• **PROBLEM TO SOLVE**:
Number each line of the listing below, from the line containing "You are a computer-use agent." down to the line containing "Instruction: Select the", both included, and skip any blank lines.

• **TASK DATA**:
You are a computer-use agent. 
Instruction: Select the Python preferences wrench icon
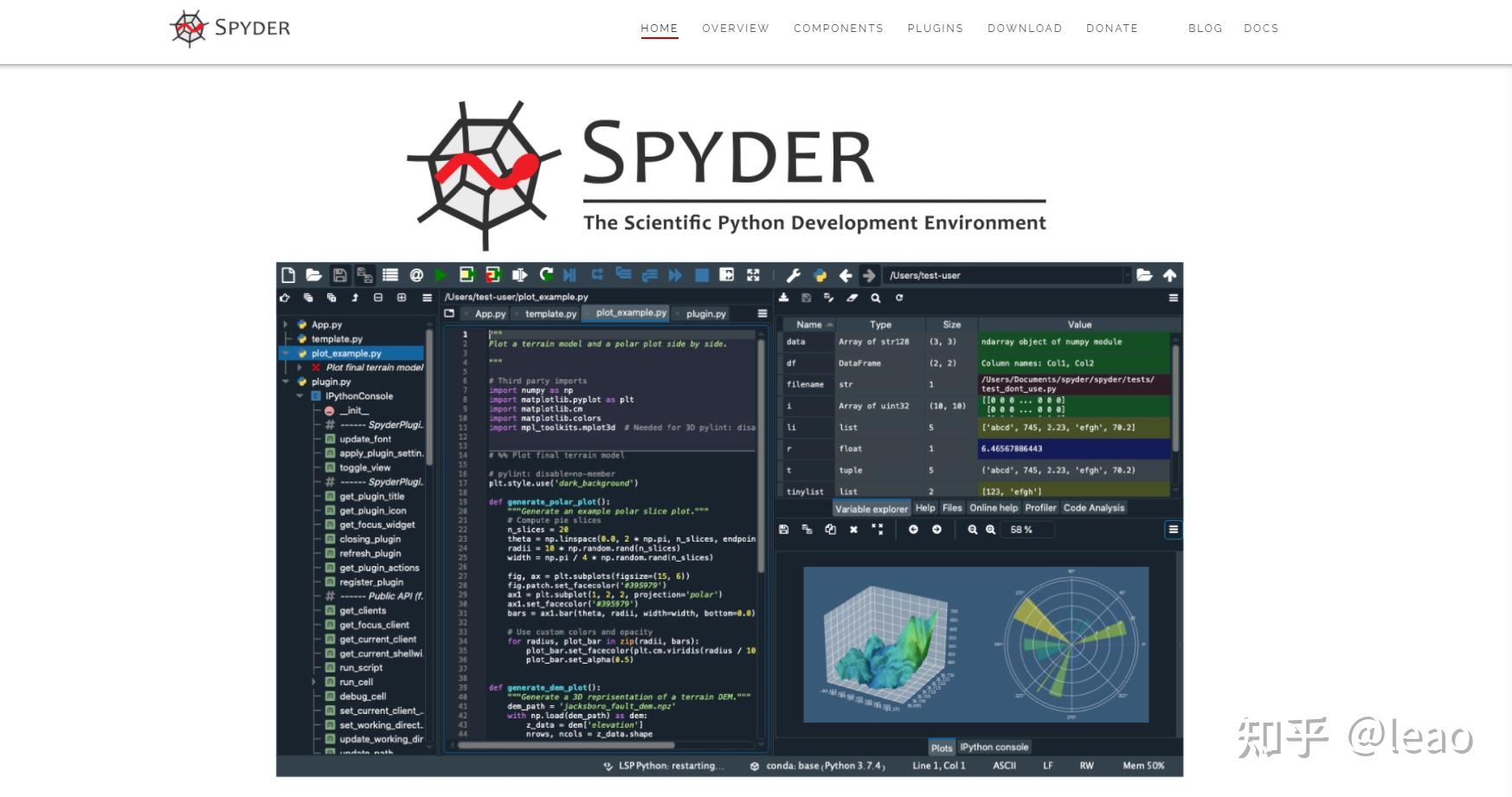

--

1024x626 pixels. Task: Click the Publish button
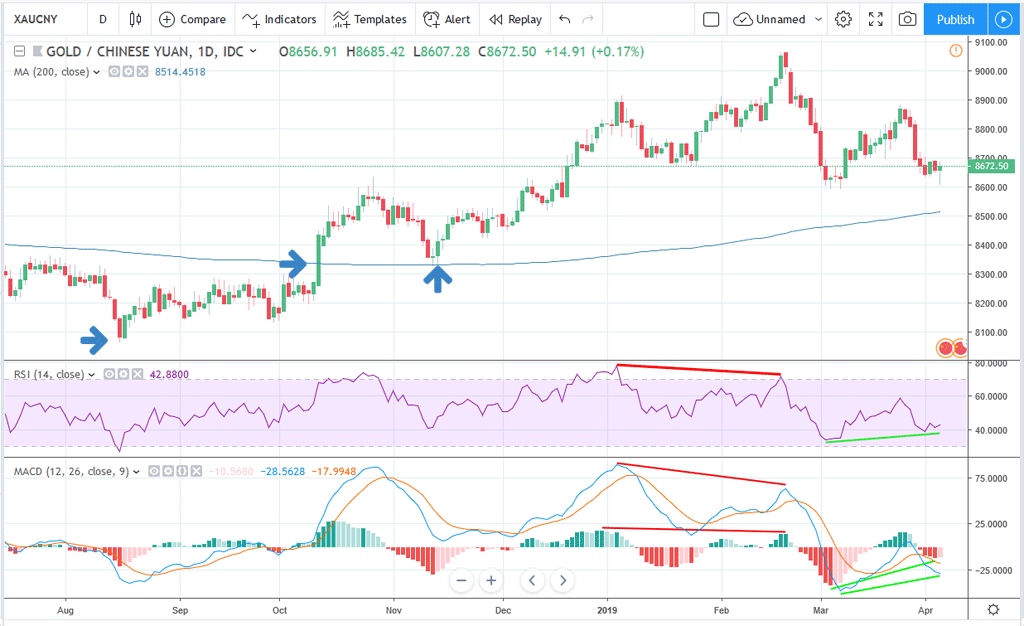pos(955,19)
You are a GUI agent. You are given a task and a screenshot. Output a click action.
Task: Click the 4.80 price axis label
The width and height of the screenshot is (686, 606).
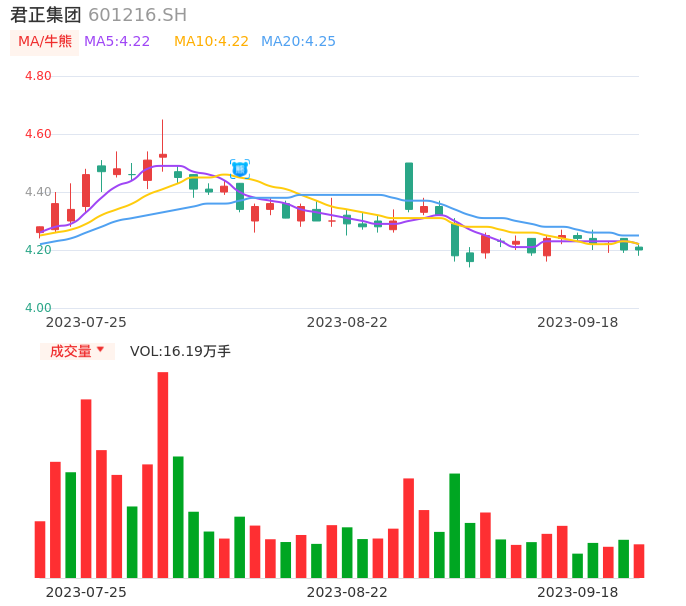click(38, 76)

• **RESPONSE TO THE TASK**:
1. You are a computer-use agent. 
2. Instruction: Select the Python preferences wrench icon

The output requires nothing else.